製造人間は頭が固い 上遠野浩平 ハヤカワ文庫JA①
僕と上遠野浩平作品とのなれそめ等々
僕と上遠野浩平作品との付き合いは長い。
1988年に第4回電撃ゲーム小説大賞受賞した「ブギーポップは笑わない」が出版されて以来、ずっと読んでいるので、約30年の付き合いになる。
「ブギーポップは笑わない」は、本屋でまるまる一冊立ち読みして、その後に購入した。
上遠野作品で一番多くふれたのは、やはり、世界の敵の前に自動的に登場する死神ブギーポップ、シリーズで、映画もアニメもみたし、数種類ある漫画もすべて読んだ。
こうしてずっと読んでいるからには、かなりの大ファンなのだろう、と思われるかもしれないが、自分ではそれほどでもない、と考えている。
なぜなら、上遠野作品は、ブギーポップシリーズを軸にしてほとんどの作品がつながっていて、結果的に上遠野作品すべてを通して、人類統和機構興亡記とでもいうべき大河物語になっているのだ。
上遠野作品を読み続けている僕などは、つまり人類統和機構の物語を追い続けているのであり、おそらく人類統和機構の物語に決着がつくまでは、僕は上遠野作品を読むのを辞めないと思う。
おもしろさや作品の質どうのよりも、単純に、読みかけの長い長い小説を途中で辞めたくないのだ。

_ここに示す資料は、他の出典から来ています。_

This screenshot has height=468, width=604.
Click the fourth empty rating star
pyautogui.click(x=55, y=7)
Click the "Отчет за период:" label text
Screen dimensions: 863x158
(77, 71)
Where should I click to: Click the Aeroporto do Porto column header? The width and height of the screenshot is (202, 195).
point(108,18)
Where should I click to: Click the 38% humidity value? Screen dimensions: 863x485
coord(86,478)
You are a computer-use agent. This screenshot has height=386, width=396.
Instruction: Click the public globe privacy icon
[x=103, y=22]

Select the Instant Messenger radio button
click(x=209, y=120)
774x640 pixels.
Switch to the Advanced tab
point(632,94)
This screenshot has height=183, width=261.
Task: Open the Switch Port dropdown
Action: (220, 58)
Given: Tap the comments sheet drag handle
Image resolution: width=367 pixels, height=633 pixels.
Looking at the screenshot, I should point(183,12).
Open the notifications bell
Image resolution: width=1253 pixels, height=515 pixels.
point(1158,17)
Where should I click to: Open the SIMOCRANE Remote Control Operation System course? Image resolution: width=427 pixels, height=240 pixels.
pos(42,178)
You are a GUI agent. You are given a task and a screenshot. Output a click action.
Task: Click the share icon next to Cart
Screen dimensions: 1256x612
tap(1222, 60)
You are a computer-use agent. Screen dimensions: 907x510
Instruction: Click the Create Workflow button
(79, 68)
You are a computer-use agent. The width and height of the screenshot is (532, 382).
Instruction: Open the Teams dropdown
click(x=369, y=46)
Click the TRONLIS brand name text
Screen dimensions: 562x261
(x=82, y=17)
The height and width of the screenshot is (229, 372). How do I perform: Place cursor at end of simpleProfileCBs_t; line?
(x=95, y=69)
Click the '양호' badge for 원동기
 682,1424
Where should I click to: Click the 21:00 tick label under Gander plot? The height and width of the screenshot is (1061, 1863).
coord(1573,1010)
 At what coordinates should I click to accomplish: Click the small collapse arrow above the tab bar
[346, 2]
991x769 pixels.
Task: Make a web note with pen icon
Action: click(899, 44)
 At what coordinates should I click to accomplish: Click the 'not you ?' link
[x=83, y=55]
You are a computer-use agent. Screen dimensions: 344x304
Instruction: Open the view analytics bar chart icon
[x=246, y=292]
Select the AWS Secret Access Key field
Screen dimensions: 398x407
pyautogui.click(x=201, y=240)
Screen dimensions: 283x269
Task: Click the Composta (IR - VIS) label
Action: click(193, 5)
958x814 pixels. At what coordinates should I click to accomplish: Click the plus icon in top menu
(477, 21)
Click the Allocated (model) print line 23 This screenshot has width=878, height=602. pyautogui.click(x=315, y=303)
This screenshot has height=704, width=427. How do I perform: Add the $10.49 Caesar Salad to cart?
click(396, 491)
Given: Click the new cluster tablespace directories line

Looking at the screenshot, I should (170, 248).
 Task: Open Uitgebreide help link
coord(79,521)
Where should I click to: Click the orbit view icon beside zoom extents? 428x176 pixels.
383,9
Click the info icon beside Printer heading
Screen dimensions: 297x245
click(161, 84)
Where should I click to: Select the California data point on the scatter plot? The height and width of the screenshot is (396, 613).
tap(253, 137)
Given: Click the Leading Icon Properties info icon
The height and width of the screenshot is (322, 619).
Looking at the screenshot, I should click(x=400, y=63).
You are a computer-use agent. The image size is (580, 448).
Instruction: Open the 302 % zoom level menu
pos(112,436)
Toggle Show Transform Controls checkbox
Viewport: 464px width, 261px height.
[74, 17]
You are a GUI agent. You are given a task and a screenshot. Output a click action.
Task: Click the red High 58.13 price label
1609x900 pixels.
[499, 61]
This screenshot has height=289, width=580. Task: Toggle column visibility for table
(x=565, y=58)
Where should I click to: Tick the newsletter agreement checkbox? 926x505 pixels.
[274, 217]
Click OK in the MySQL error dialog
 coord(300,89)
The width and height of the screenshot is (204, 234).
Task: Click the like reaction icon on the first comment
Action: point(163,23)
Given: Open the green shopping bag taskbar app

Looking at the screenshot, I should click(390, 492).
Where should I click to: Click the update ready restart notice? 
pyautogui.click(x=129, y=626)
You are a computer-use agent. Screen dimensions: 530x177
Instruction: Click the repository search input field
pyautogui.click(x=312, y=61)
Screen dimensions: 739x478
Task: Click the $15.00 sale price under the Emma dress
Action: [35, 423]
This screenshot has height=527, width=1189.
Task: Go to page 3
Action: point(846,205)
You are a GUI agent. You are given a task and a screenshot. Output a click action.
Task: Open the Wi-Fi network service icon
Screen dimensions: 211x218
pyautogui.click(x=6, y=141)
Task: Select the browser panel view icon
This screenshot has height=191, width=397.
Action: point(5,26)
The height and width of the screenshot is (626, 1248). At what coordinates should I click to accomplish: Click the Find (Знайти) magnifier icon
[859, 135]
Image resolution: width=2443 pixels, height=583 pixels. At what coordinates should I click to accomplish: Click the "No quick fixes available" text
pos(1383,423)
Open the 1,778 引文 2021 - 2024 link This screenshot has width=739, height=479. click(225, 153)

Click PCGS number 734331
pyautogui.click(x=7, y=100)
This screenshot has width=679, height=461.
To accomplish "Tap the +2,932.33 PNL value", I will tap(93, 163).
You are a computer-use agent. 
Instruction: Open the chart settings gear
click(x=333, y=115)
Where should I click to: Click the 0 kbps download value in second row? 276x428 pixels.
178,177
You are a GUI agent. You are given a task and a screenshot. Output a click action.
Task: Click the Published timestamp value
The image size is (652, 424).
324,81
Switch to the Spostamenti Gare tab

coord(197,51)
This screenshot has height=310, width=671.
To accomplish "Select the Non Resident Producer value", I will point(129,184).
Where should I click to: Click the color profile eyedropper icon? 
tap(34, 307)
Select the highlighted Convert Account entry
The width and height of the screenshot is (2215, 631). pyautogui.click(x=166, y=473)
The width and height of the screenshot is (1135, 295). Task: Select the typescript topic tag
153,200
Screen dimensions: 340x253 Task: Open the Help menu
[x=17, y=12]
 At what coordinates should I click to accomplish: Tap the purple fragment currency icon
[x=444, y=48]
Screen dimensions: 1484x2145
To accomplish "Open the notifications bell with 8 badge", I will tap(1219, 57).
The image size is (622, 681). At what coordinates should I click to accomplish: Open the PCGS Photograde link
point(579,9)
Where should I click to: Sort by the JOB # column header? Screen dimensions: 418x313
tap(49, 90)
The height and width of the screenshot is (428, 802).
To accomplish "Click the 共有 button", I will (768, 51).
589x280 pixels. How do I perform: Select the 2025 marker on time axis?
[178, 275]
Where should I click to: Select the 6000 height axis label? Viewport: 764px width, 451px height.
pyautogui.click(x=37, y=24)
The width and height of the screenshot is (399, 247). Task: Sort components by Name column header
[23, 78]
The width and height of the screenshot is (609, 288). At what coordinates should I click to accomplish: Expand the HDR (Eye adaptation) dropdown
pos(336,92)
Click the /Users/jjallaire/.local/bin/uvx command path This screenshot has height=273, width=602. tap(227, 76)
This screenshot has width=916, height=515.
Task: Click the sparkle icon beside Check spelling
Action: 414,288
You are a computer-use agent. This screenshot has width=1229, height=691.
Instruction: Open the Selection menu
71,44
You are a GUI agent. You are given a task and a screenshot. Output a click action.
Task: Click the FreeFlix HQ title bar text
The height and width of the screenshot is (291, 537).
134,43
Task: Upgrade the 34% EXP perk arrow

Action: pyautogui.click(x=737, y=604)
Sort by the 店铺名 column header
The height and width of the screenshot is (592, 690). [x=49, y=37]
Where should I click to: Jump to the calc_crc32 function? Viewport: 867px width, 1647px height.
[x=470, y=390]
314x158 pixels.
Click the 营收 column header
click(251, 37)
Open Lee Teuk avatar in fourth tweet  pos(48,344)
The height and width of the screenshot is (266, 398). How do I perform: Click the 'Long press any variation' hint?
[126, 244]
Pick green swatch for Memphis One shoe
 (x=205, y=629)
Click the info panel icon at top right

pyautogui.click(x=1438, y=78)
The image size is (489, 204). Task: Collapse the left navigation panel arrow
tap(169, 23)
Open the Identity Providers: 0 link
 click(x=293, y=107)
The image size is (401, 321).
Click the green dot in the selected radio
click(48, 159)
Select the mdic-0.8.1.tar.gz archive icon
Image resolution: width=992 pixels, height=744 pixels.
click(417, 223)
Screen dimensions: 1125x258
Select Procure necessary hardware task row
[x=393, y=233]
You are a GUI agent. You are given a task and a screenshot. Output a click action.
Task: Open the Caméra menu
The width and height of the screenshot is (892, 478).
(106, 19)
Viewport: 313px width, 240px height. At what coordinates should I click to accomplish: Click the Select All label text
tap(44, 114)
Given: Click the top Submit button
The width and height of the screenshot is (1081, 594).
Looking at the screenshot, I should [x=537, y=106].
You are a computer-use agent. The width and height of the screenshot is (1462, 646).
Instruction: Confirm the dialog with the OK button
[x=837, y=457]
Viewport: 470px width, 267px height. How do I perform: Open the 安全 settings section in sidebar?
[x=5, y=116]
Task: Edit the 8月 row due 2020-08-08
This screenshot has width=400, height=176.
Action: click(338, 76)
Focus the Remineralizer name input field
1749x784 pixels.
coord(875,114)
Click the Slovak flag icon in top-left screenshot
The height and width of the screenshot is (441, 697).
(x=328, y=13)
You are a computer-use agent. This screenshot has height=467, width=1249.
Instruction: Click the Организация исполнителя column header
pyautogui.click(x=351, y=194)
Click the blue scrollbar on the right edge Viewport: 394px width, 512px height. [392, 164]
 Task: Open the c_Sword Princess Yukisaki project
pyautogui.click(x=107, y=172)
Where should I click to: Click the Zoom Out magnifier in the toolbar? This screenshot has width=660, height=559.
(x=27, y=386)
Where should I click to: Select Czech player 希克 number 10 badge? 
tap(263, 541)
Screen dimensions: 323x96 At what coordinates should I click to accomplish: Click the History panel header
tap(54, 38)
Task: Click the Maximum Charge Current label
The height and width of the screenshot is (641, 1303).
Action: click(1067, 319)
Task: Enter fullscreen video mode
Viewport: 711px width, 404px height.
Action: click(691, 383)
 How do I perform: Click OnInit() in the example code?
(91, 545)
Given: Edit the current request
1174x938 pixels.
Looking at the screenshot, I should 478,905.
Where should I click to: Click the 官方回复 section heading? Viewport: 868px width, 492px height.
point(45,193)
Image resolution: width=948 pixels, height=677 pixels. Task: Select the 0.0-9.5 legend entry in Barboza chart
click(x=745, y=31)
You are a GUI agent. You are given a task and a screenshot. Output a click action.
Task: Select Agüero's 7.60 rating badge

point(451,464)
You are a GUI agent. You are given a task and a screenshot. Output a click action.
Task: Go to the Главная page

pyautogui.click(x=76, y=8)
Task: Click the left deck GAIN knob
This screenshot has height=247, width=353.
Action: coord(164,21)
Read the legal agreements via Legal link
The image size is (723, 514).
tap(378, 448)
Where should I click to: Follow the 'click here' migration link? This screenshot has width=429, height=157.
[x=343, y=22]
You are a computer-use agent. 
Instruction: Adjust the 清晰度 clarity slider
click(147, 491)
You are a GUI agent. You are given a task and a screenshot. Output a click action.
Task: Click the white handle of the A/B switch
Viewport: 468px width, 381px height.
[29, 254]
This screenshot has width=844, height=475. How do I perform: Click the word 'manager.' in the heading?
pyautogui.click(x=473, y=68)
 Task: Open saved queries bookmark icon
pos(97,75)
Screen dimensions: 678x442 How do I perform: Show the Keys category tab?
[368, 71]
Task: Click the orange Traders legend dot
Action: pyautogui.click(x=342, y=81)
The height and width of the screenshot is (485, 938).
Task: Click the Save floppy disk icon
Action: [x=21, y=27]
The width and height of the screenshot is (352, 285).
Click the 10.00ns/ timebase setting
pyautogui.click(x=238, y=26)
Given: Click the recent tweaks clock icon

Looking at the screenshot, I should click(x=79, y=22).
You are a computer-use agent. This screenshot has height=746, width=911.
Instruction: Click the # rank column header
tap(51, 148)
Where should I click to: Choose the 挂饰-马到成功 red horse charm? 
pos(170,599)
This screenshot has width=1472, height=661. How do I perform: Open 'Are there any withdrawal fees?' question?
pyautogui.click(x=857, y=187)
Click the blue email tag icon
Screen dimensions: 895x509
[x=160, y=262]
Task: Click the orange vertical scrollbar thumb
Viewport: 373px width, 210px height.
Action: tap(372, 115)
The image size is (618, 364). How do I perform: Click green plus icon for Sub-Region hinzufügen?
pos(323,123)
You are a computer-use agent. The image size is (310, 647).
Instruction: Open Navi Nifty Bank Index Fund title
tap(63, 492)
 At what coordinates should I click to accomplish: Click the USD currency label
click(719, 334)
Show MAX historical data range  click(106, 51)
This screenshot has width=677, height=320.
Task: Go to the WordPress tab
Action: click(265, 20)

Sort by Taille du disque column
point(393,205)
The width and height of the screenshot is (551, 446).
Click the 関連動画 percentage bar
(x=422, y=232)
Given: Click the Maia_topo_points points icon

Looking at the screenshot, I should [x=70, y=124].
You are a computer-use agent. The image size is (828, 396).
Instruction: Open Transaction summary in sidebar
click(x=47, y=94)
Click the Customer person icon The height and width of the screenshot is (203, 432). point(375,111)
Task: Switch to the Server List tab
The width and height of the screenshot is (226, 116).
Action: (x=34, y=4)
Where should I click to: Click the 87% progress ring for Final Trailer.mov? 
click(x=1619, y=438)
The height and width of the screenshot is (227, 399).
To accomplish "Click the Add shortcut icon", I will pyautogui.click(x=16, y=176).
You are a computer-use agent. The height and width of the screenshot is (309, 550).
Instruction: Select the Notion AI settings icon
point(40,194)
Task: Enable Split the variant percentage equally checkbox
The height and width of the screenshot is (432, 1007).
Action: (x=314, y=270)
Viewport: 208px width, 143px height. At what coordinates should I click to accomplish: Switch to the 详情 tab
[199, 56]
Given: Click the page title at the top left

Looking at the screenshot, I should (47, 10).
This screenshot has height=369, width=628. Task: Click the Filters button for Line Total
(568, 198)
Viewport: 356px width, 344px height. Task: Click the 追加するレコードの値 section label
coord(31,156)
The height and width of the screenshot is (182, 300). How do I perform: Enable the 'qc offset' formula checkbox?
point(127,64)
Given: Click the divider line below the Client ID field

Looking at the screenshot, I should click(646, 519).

人類統和機構とは、最初は、上遠野浩平のデビュー作「ブギーポップは笑わない」に登場した、いわゆる世界を影から操る秘密組織である。
もちろん、悪の科学者や独自に製造した戦闘用合成人間(怪人)も擁している、仮面ライダーのショッカーをもっとスマートにしたみたいな組織だ。
上遠野浩平の小説には、この人類統和機構が手を替え品を替えて何回も登場する。
世界的な巨大秘密組織なので、たくさんの人間が属しており物語のタネはつきない。
上遠野浩平には2017年現在60冊以上の著作があるが、それらのほとんどの物語世界に人類統和機構は関係している。
物語それぞれの枠も、出版社の違いも関係なく、人類統和機構は描かれているのだ。
以上の点からみると、上遠野浩平のユニークさがわかっていただけると思う。
結局、僕は、約30年かけて人類統和機構の物語を読み続けているのにすぎない。
話は逸れるかもしれないが、以前、雑誌のインタビューで上遠野浩平が、ライトノベルのレッテルの下に作家が閉じ込められてしまう、作品が不当に低く評価されてしまうような現象があるのではないか? みたいなことを言っているのを読んだ気がする。
だいぶ前の話で、はっきりとおぼえていなくて申し訳ないです。
ただ、その時、僕は、この人は小説に対して、すごく真剣なのだなぁ、と感心した。
この人の小説は読む価値がある、と、そう思った。
ラノベの枠と関係なく、読む価値のある小説を書く、という志を感じたとでも言おうか。
実際、上遠野浩平の作品は、いつも気概に溢れている。